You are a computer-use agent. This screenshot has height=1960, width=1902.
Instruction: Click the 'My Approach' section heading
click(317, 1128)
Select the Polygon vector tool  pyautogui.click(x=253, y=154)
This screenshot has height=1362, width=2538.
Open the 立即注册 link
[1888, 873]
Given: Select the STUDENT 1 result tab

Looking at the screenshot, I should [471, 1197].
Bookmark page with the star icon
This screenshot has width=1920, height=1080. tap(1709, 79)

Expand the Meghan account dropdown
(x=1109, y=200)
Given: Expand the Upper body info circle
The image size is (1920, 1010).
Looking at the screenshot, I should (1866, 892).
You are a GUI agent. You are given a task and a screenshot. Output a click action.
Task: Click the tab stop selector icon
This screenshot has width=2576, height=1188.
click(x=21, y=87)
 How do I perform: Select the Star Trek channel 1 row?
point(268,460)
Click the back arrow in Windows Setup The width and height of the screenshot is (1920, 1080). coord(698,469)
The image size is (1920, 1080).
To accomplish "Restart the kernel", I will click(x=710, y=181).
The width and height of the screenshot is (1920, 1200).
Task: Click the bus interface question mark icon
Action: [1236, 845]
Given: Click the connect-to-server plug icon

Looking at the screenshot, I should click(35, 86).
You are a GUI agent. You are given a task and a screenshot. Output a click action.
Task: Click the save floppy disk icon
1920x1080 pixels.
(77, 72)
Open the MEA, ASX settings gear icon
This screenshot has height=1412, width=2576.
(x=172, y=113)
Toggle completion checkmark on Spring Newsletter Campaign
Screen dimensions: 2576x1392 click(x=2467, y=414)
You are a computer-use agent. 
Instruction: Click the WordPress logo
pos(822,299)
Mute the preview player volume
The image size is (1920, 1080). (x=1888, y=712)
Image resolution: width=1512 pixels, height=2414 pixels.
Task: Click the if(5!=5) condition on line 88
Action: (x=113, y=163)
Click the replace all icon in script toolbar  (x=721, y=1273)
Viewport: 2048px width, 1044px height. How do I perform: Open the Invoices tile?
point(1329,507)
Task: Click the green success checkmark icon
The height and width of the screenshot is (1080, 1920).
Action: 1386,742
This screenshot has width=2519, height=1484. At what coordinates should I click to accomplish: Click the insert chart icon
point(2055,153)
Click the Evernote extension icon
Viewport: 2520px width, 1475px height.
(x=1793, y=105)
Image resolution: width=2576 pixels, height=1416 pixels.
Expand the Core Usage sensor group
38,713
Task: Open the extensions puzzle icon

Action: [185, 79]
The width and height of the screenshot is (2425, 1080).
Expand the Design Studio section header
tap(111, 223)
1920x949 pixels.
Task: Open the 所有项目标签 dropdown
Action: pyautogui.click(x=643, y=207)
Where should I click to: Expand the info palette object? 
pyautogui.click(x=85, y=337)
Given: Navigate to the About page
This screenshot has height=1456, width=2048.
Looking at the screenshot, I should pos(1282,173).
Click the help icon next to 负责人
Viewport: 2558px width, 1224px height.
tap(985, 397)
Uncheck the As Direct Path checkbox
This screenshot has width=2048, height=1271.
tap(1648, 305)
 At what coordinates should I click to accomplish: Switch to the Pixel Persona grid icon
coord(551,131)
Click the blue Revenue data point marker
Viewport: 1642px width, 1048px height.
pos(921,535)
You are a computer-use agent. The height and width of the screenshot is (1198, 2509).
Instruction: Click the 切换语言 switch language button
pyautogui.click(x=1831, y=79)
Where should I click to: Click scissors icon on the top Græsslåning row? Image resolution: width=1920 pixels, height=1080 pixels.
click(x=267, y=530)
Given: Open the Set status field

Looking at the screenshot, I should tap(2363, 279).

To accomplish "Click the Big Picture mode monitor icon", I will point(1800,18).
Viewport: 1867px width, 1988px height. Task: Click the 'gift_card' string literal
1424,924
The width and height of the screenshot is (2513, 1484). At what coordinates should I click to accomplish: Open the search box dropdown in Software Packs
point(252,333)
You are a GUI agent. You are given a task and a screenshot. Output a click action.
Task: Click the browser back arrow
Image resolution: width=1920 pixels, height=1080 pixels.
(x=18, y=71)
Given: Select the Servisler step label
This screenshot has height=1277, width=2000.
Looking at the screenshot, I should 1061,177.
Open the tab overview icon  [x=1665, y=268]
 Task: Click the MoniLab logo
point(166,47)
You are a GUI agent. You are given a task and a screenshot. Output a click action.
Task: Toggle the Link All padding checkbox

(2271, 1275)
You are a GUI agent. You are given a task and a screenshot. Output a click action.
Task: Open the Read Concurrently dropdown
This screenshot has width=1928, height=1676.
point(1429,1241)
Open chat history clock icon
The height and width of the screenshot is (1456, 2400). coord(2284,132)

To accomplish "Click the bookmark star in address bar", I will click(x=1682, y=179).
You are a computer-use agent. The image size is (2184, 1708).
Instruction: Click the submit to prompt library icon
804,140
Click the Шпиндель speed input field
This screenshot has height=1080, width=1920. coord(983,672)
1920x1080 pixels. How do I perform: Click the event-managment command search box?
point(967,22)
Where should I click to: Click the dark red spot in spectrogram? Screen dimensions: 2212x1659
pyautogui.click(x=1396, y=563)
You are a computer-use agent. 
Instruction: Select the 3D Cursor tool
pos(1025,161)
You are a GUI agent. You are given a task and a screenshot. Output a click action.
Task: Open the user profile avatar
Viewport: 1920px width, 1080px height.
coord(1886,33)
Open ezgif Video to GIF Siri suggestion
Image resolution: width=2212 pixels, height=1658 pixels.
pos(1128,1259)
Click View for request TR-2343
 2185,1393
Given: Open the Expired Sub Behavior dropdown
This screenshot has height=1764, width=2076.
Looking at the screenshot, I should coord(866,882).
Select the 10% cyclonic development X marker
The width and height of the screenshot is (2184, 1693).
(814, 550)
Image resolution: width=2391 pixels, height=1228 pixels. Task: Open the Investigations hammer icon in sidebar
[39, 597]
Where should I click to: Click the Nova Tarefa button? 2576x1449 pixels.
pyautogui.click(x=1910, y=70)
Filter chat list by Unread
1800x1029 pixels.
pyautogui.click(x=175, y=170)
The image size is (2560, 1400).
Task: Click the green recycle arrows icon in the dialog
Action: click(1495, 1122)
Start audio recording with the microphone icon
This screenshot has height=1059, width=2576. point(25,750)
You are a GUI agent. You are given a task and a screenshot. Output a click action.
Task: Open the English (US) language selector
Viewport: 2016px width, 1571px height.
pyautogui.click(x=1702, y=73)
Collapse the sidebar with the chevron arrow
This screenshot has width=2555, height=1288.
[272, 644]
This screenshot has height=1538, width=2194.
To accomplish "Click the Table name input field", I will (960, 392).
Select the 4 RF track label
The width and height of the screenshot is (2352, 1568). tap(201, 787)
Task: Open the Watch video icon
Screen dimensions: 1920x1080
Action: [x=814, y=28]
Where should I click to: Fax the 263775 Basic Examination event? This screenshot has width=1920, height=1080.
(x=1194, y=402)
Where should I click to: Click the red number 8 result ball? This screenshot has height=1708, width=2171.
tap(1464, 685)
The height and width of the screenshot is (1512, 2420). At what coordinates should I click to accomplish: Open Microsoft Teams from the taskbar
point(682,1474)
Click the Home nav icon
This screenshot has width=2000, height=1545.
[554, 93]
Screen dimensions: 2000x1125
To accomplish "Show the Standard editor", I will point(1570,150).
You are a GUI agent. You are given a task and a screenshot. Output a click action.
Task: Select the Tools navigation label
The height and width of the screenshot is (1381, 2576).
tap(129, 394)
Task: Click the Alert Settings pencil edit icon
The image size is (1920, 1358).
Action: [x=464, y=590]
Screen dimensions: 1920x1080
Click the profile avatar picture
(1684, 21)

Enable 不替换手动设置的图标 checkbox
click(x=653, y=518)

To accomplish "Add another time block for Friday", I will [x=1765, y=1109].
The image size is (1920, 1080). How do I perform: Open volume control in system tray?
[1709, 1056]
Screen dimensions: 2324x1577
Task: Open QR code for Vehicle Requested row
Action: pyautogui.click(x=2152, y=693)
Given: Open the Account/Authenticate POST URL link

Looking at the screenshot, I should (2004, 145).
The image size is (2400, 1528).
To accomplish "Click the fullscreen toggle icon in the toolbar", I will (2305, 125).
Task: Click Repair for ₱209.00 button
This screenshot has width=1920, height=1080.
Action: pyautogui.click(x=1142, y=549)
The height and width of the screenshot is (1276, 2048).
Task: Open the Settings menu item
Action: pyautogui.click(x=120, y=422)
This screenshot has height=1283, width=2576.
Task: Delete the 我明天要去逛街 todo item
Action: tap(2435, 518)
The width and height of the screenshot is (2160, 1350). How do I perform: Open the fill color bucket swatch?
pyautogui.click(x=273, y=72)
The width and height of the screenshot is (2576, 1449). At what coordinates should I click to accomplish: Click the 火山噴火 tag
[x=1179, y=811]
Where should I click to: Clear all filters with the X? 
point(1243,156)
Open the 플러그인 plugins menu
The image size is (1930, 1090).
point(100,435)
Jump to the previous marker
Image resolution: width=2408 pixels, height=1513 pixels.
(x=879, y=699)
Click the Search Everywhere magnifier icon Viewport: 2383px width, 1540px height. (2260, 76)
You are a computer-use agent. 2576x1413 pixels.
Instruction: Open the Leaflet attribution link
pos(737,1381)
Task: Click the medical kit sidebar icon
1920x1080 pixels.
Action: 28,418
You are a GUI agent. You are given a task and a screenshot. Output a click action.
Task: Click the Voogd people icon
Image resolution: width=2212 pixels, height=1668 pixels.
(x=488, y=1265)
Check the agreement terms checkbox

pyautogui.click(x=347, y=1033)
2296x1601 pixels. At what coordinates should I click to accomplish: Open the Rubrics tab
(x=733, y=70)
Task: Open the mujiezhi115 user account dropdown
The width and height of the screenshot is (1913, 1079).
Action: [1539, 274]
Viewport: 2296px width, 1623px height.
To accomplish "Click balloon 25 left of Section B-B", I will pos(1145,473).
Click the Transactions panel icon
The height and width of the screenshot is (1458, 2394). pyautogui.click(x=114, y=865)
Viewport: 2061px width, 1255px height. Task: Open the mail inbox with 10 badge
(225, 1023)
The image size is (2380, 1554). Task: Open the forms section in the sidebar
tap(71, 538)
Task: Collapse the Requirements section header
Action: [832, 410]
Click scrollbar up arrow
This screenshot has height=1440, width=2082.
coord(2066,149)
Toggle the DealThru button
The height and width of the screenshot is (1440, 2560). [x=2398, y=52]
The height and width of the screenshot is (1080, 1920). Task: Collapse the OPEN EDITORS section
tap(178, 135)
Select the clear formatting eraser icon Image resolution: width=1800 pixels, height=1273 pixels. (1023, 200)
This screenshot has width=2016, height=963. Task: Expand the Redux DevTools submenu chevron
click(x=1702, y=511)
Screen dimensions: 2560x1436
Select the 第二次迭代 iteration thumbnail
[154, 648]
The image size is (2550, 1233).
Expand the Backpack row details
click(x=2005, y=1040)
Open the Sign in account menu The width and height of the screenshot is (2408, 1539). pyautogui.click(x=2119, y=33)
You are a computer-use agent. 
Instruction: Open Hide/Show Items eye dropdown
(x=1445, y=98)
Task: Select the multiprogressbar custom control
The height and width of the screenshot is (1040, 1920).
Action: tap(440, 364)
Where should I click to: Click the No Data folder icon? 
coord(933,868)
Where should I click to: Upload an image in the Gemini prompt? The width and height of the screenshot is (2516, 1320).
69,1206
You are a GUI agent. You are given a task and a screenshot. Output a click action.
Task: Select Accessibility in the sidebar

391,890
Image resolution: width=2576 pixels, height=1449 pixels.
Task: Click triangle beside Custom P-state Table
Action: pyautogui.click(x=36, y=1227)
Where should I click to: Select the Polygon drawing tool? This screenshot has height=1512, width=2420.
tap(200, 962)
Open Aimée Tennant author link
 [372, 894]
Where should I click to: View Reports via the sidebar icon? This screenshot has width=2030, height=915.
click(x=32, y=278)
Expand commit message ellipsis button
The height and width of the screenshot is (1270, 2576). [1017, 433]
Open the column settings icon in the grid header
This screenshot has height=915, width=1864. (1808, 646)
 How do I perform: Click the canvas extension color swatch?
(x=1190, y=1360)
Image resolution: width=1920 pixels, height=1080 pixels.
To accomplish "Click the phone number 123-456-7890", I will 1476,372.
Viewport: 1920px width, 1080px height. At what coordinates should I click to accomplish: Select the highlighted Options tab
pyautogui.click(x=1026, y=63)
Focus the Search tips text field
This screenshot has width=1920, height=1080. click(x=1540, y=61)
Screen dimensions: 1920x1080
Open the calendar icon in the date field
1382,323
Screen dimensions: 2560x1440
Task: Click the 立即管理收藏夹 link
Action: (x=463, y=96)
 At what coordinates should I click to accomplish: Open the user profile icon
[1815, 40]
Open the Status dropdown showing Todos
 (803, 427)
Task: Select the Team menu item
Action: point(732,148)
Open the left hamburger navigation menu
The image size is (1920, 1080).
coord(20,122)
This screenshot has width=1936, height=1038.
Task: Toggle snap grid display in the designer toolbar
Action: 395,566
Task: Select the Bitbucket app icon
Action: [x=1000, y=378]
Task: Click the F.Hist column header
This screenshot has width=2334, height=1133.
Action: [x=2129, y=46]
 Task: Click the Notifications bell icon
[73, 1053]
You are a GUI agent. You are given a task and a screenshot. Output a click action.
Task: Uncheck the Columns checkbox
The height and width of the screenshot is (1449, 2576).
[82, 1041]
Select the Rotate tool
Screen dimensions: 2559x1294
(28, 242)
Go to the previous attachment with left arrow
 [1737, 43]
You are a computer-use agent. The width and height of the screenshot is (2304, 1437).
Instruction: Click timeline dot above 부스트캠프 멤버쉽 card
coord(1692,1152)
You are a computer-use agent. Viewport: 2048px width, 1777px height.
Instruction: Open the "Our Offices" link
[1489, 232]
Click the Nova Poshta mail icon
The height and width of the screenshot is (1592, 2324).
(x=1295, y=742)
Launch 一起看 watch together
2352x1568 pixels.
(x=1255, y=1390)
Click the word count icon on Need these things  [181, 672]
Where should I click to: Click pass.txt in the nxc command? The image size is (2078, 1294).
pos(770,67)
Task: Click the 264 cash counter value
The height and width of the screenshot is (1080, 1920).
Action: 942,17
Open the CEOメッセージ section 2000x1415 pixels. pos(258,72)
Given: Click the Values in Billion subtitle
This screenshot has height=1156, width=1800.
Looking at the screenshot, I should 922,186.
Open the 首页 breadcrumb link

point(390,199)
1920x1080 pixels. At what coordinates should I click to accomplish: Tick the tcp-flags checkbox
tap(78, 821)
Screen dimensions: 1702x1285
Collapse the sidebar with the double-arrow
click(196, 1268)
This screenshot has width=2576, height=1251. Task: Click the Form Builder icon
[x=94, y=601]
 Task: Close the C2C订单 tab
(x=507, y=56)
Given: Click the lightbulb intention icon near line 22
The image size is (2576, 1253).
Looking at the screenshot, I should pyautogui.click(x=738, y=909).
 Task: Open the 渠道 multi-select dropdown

----------

> **Your assignment**
Reproduce each line from the data that has "computer" in it.

> **Worked solution**
You are a computer-use agent. This screenshot has height=1960, width=1902.
You are a computer-use agent. 
You are a computer-use agent. The height and width of the screenshot is (1198, 2509).
You are a computer-use agent. The image size is (2184, 1708).
You are a computer-use agent. 
You are a computer-use agent. 2576x1413 pixels.
You are a computer-use agent. 
You are a computer-use agent. The width and height of the screenshot is (2304, 1437).
You are a computer-use agent. Viewport: 2048px width, 1777px height.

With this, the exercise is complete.